People who own Hummer H1's can ignore #2 (it has no axles), but better pay a lot of attention to #1 (alternate drive trains with wide wheel bases are heavy!).

Posted by Torc @ 01/04/2004 07:43 AM EST


Massive WORD on the snow panic, Punkie! BTW, that's the blizzard of 1986 you're thinking of, where the Somewhat Hon. Marion Barry went to Bermuda when there was a foot of snow on the ground. And they kept re-electing the guy, even after the drug bust!

I wonder what it must have been like when JFK was inaugurated in 1961. There was a big blizzard the day before; it made for nice pictures, but one wonders if people were doing Duck and Cover drills the night before.

I have no idea why people are so high strung in the DC area; maybe decades of being the prime target in the event of a nuclear exchange with the USSR made everyone a bit crazy. My dad worked at the Pentagon for 5 years in the 1980s, the folks that worked there nicknamed the that courtyard in the center "Ground Zero"; figures that non-locals would have more of a sense of humor...

I am waiting for a big DC blizzard to provoke a Soccer Mom Donner Party scenario...

I also agree that there is nothing funnier than the sight of an SUV stuck in a snowbank. People DO expect those cars to come with a magic forcefield.
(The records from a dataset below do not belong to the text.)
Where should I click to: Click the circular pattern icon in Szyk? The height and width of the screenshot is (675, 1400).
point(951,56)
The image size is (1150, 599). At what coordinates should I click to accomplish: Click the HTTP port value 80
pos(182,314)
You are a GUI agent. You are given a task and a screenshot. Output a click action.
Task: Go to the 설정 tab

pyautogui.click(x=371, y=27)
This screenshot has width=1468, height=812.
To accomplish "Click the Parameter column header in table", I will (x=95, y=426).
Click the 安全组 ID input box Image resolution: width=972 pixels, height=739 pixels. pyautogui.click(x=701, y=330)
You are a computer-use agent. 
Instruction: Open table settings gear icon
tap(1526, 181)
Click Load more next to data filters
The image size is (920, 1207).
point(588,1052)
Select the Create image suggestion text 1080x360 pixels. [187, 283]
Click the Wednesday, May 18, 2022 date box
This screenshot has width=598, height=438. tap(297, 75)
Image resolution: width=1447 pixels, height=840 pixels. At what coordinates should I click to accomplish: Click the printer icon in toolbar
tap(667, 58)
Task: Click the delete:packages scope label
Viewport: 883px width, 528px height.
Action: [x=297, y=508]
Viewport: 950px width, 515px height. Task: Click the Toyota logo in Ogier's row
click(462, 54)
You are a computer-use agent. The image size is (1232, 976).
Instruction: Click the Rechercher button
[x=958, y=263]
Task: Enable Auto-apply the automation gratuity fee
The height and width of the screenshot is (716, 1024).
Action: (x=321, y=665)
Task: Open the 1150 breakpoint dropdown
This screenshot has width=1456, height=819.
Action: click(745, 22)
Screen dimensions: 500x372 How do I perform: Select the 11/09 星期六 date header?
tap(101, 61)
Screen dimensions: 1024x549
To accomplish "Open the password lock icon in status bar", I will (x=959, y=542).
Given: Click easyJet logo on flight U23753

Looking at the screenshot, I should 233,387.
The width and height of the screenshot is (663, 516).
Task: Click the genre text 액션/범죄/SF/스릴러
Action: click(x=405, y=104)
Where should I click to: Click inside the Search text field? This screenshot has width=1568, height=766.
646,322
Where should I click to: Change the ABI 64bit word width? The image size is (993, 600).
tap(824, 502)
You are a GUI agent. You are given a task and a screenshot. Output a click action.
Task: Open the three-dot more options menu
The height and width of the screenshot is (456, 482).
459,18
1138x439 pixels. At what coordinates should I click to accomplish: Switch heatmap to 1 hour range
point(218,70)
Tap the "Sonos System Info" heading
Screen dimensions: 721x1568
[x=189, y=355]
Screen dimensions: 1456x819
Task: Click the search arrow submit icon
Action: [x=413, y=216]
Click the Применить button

During a semester break, my Dad drove me from State College, PA to Altoona, PA through a lot of the back country roads, and there were stuck SUVs *everywhere*. Now Pa and I were in a Suzuki Forrester, but Dad had the presence of mind to push the button that actually puts you in 4 wheel drive. And get this, he put it in a lower gear, and drove slowly.

Oh well, enough of laughing at the locals where you live. The deer hunters up here are probably ecstatic about the snow; it makes Bambi and his posse easier to track as well as easier to drag into the truck.